'''

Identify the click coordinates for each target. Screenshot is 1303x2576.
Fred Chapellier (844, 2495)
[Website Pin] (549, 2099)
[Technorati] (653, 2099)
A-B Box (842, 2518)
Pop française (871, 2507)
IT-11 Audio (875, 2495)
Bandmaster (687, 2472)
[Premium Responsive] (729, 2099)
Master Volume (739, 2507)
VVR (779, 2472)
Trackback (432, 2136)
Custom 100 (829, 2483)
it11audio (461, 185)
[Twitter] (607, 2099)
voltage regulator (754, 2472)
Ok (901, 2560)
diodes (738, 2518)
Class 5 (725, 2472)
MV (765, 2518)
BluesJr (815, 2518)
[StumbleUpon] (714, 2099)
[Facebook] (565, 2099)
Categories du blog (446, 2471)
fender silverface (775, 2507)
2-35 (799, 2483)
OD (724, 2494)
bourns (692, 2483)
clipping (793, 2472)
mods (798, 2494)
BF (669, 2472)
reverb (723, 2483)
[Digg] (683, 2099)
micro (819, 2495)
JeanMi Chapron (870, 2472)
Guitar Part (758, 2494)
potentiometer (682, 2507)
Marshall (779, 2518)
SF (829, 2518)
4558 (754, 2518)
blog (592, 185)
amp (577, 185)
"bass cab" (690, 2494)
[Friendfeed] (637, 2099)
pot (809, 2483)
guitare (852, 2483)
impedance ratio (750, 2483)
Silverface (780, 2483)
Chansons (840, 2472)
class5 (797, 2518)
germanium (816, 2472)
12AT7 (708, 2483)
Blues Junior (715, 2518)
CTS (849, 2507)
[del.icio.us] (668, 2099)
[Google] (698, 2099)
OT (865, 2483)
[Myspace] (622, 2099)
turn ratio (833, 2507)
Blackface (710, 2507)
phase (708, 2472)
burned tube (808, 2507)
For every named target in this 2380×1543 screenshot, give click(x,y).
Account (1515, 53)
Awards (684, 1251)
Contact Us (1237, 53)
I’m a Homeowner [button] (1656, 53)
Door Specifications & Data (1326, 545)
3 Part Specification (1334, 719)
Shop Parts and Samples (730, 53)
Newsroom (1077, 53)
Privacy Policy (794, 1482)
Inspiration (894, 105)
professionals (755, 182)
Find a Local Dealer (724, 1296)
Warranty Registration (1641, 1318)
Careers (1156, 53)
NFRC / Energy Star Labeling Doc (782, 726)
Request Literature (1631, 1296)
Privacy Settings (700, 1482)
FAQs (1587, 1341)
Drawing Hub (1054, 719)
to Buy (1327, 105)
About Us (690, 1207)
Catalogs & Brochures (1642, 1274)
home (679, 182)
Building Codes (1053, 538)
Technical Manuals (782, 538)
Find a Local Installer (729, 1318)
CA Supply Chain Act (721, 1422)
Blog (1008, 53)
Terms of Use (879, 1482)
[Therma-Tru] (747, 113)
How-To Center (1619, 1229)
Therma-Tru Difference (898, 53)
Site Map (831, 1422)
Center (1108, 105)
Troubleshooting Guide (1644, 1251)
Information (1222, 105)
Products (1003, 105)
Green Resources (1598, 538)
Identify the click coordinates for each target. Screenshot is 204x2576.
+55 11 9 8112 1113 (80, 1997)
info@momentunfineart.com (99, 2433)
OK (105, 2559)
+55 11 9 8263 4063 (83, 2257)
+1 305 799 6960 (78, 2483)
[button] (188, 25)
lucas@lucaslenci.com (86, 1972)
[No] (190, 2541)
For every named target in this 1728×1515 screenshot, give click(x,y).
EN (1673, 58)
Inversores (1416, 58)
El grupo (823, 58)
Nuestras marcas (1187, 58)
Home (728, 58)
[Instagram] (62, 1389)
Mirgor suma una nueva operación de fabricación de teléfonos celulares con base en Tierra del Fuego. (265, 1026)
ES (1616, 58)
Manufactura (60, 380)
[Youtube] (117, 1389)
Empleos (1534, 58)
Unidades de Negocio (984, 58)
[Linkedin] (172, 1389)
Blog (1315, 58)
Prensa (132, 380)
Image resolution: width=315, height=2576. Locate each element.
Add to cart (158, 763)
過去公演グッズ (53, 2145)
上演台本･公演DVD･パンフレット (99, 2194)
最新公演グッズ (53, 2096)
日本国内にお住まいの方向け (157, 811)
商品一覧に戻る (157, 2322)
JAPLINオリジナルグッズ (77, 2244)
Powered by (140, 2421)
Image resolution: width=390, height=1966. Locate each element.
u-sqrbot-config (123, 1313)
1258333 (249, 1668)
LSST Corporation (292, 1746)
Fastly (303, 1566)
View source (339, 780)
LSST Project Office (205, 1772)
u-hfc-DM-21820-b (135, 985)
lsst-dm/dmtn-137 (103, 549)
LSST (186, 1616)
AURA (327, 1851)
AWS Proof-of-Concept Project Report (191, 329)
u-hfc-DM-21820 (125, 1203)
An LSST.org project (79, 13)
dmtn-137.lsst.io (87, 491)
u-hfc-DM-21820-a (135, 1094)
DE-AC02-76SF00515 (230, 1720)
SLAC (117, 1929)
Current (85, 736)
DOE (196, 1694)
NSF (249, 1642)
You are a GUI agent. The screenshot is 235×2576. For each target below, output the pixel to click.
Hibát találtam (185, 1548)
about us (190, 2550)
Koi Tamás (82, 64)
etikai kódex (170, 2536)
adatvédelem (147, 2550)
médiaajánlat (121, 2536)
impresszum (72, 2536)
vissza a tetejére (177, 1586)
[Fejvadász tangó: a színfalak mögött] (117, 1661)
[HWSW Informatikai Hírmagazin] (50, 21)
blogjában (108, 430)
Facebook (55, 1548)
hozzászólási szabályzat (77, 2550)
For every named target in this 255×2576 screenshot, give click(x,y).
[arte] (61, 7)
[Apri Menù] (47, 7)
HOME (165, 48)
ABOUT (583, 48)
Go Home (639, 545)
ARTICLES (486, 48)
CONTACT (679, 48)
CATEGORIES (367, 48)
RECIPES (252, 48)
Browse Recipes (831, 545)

'''

§ **WORK REQUIRED**:
Lines holding the word "named" in the entries above are the ones to pull out. Copy them all.

§ **ANSWER FOR THE TASK**:
For every named target in this 2380×1543 screenshot, give click(x,y).
For every named target in this 1728×1515 screenshot, give click(x,y).
For every named target in this 255×2576 screenshot, give click(x,y).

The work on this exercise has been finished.